The fact that galaxies are flying away from each other need not be regarded as any motion of the galaxies themselves. Andromeda colliding with the Milky Way is a proper motion. The rotation of galaxies is a motion as it shows angular momentum. You can use Earth motion against the cosmic microwave background as proper motion, but this shows that the motion you're thinking about is not absolute. It is relative. The big bang is not what imparts proper motion to galaxies. Inflation actually works to disconnect the players that contribute to accelerated motion.

This still has nothing to do with neutral matter.

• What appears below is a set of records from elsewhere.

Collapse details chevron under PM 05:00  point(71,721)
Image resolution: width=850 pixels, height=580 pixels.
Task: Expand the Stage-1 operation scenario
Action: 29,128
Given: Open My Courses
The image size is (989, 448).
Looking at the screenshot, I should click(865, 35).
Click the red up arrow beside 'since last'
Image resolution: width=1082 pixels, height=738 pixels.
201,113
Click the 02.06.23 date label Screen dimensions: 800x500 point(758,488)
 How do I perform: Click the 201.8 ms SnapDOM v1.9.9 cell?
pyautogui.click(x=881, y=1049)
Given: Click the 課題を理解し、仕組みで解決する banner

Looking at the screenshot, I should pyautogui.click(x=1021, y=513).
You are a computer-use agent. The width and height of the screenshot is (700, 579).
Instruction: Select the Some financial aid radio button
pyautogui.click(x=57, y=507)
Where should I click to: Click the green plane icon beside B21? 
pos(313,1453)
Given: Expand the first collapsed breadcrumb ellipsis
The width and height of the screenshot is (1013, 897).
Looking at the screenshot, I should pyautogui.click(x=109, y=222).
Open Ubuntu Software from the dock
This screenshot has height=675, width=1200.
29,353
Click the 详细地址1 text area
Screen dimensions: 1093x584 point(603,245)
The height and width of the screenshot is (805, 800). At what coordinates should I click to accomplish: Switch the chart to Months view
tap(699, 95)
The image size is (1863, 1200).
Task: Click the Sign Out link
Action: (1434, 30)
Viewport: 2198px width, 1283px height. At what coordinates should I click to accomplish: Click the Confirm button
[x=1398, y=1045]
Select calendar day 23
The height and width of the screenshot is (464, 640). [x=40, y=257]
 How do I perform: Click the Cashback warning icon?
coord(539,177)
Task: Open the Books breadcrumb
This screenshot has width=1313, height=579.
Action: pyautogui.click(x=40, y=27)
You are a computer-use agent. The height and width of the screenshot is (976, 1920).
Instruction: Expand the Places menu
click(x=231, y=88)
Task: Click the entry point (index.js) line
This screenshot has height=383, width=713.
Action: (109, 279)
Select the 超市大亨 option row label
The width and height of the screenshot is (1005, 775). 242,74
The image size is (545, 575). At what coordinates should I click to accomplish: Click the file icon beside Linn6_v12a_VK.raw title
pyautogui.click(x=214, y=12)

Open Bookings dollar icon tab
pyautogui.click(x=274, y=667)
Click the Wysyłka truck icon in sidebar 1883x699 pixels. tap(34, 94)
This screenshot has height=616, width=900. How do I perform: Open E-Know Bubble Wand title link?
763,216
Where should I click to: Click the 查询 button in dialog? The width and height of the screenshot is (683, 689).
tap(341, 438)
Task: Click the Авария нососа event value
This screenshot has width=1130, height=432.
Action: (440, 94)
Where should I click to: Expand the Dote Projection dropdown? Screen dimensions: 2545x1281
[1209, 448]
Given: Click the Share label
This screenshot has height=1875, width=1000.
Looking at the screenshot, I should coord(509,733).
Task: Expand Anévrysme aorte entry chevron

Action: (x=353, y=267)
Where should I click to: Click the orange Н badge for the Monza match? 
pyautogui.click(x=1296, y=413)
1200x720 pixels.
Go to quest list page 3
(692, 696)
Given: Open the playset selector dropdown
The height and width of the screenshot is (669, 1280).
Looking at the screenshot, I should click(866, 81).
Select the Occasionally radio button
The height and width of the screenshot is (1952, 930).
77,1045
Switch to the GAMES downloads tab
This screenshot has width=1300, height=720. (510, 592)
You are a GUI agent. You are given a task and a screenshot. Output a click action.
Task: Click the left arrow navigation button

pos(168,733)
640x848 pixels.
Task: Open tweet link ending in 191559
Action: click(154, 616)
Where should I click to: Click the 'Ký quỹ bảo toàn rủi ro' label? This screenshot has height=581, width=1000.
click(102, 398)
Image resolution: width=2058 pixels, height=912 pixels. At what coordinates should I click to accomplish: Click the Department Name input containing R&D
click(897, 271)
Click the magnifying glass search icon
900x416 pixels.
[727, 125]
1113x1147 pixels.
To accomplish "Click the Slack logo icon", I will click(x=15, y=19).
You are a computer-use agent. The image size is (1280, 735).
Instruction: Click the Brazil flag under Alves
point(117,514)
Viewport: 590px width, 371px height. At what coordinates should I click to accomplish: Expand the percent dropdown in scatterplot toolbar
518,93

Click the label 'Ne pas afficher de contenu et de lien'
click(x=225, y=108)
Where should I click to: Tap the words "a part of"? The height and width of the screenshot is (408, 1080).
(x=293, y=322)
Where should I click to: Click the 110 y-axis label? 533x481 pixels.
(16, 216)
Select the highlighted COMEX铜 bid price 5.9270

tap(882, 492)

So far so good. I conclude that matter cannot set itself into motion. But A sort of unknown phenomena called dark energy could be the only solution to set matter in relative apparent motion faster than the speed of light. In fact if it could be locally applied to a certain part of space, anything in that space can be set in motion relative to neighbouring matter much faster than the speed of light.(distant galaxies are said to receed from us faster than the speed of light), although it is an apparent motion caused by space expansion. So dark energy can not move matter, it can only expand the space.In fact in this case the carrier of matter is dark energy. Now i repeat my question with some modification: What is the actual cause of the motion of matter with respect to space?

ShinAce
2012-May-16, 07:17 PM
So dark energy can not move matter, it can only expand the space.In fact in this case the carrier of matter is dark energy. Now i repeat my question with some modification: What is the actual cause of the motion of matter with respect to space?

I still don't understand what you're saying. You just wrote that dark energy can not move matter, it can only expand the space. Isn't that the answer to your question? This motion is the motion of space, not matter.

The actual causes of motion with respect to space have been highlighted in my previous post. They're called proper motion.

The redshifting of distant galaxies is not the result of an acceleration that was given to each galaxy. It's the effect of space expanding between the galaxies. The motion is in the space, not the galaxies.

Strange
2012-May-16, 07:34 PM
So far so good. I conclude that matter cannot set itself into motion.

Well, it requires a froce to change the state of motion of matter (e.g. to start it moving, to stop it or to change its direction). This force requires energy. However, as matter and energy are equivalent, that energy could come from matter. In fact this is what happens in radioactive decay: some of the mass goes into the kinetic energy of the decay products.

But A sort of unknown phenomena called dark energy could be the only solution to set matter in relative apparent motion faster than the speed of light.

Dark energy is not able to accelerate things to speeds great than the speed of light.

The apparent velocity of distant points in space increases with distance - just as an inevitable consequence of space expanding everywhere - this is nothing to do with dark energy. At a large enough distance the apparent velocity will be greater than light speed: no acceleration, force or energy required.

What is the actual cause of the motion of matter with respect to space?

Either force or gravity.

pzkpfw
2012-May-16, 09:49 PM
ATM claims/speculation outside of the ATM forum. We've had quite enough of this from KhashayarShatti.

KhashayarShatti, you need to phrase these things as questions, and accept the answers. You may not use non-ATM sections of the forum to generate discussion of and develop your ATM concepts.